Less than two hours from Houston, Matagorda Beach has more surf and sand than you’ll know what to do with—20+ miles of it (and even more are accessible by watercraft). With a 4x4 vehicle and a permit, you can drive right on the sand, and anyone can hike along the dune trails or even camp. For free! It’s easy to commune with nature here, but this is an especially great spot for the family. The sand is soft and the beach is clean, quiet and great for swimming and shelling. Surfers can try their luck, too.
Mustang Island State Park
A quick drive over the JFK Memorial Causeway from Corpus Christi—and sitting just north of Padre Island National Seashore—Mustang Island State Park holds five miles of sand that leave the door open for any and every itinerary. Think swimming, surfing, camping, picnicking, fishing, hiking, mountain biking (yep!), kayaking, birdwatching and sandcastle building, to get you started.
Ranger programs are offered in birding, stargazing and fishing, too. Speaking of fishing—the 20-mile Mustang Island State Park Paddling Trail isn’t just for kayakers and canoers. It travels through shallow waters many anglers consider to be some of Texas’ best.

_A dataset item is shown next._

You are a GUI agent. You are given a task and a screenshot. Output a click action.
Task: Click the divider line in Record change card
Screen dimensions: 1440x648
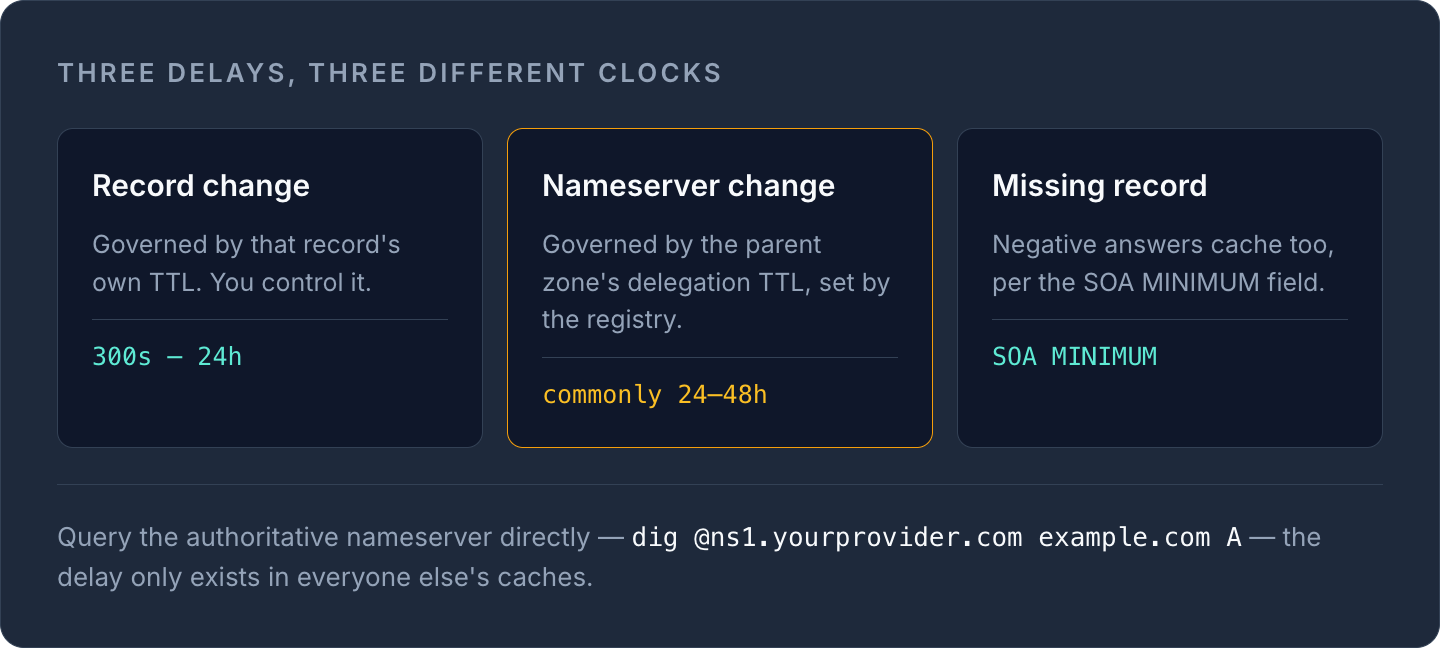270,320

Galveston Island State Park
Travel Channel has ranked Galveston Island State Park as one of the Gulf’s best beaches, bar none. Its 2,000 acres of beautiful barrier island scenery—lagoons, bays, dunes, salt marshes, sand, you name it—contain a vibrant mosaic of ecosystems with endless things to do. And with beach and bay sides, you get to decide: sunrise or sunset?
Besides combing the sand, make sure to explore the four miles of trails that crisscross the various coastal ecosystems, the paddling trails ribboning through the water and the ample opportunities for swimming, fishing, birding (catch a glimpse of some 300 species!) and camping.
Tip: Visit the onsite nature center first thing when you arrive. It’ll help you identify the flora and fauna of the park, from sargassum seaweed to roseate spoonbills. You’ll find info on upcoming art programs, star parties and paddling tours as well.
Rockport Beach is Texas’ first Blue Wave Beach: litter-free, managed responsibly, and handicap-accessible. Stretching for a mile along a small peninsula into Aransas Bay, there are views from every angle and the shallow waters make for worry-free beach fun for families with young children. Palapas (thatched shade structures), grills and picnic tables invite you to pack that cooler and take your lunchtime picnic beachside. Bring the fishing pole, too—an excellent 800-foot pier sits at the sand’s eastern end.
San Jose Island
A quick ferry ride from Port Aransas (it’s just on the other side of Aransas Pass), San Jose Island is only seen by a fraction of those who visit the mainland. This is a real retreat spot—21 miles of undeveloped coastline provide some of the state’s best shelling, swimming, fishing and beachcombing. On San Jose, you’ll probably encounter more birds than humans. Since it’s so pristine, don’t arrive expecting waterfront restaurants and sprawling boardwalks. Here, it’s just you, Mother Nature and the adventures you’ll discover together.